The code works with (single-tau) WESTPA segments, and we will be placing some code on the github to facilitate extracting those.

A second preprint describes our in-progress work addressing noise issues with RiteWeight and which we plan to expand to include uncertainty estimation:

https://chemrxiv.org/doi/10.26434/chemrxiv.15001337/v1

Finally, some initial results applying RiteWeight to WE data can be found here

https://www.biorxiv.org/content/10.64898/2026.03.24.714034v1

Let me know if you have any further questions. --Dan Zuckerman

From: 'Isabel Thompson' via westpa-users <westpa...@googlegroups.com>
Sent: Tuesday, March 31, 2026 7:31 AM
To: westpa-users <westpa...@googlegroups.com>
Subject: [EXTERNAL] [westpa-users] Using msm_we / haMSM restart plugin with equilibrium (non-recycling) WE simulations?

--
You received this message because you are subscribed to the Google Groups "westpa-users" group.
To unsubscribe from this group and stop receiving emails from it, send an email to westpa-users...@googlegroups.com.
To view this discussion visit https://groups.google.com/d/msgid/westpa-users/7ecb6eb8-60cf-4c30-a589-db1936369f57n%40googlegroups.com.

Jeremy Leung

unread,

Apr 6, 2026, 12:21:54 PMApr 6

to westpa-users

Hi Isabel,

Welcome. Please consider everything that Dan mentioned. It's been a while (2-3 years) since I've seriously touched `msm_we` and the restarting plugin, but to answer your questions (if you end up using msm_we):

Does `msm_we` work with equilibrium WE data?

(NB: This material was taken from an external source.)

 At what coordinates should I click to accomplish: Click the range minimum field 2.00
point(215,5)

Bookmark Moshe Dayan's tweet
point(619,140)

Yes it does. But you'd have to use a workaround where you set the source and sink states to a region that is never accessed (e.g. working with RMSD, which is never <0, you could make two extra bins in the negative value space and point the source and sink states to those).

Can the WESTPA 2.0 haMSM restarting plugin be used in "analysis-only" mode (e.g., `n_restarts: 0`) to build an haMSM from multiple independent equilibrium WE runs without triggering the restart protocol?

Yes. Setting `n_restarts: 0` will run the plugin in analysis-only mode. https://westpa.readthedocs.io/en/latest/documentation/ext/westpa.westext.hamsm_restarting.html#doing-only-post-analysis

If `msm_we` doesn't support equilibrium WE, is there a recommended approach for building a pcoord-space haMSM from equilibrium WE data as a validation reference?

It does, as I mentioned above. You can also import the `west.h5` directly into `msm_we` and work on the MSM building on your own. I would recommend installing msm_we from https://github.com/ZuckermanLab/msm_we since that has numpy2 (and recent python versions) support.

Best,

Jeremy L.

---

Jeremy M. G. Leung, PhD
Research Assistant Professor, Chemistry (Chong Lab)
University of Pittsburgh | 219 Parkman Avenue, Pittsburgh, PA 15260
jml...@pitt.edu | [He, Him, His]

Hayden Scheiber

unread,

Apr 11, 2026, 1:48:40 AMApr 11

to westpa-users

Hi Isabel,

I want to add that history augmented Markov State Models are constructions stemming from directed simulations. HaMSMs can't be derived from equilibrium WE simulations unless you have a progress coordinate explicitly tracking history, as otherwise the two directed ensembles would get hopelessly mixed by WE resampling.

HaMSMs derive their primary utility from the fact that their stationary solution (which for any MSM is independent of lag time) corresponds to a cycle that can be used to directly compute the rate of forward flux into the target at steady state.

On the other hand, the stationary solution of an equilibrium WE simulation MSM (still independent of lag time) corresponds to an equilibrium distribution, not a steady state of a cycle. To get a rate from an MSM built from an equilibrium MSM requires using the non-principal eigenvectors, which correspond to relaxation modes. These relaxation modes depend strongly on the choice of lag time.

All this to say it sounds like you are planning to build a normal MSM, and that is okay! Sounds like a cool project!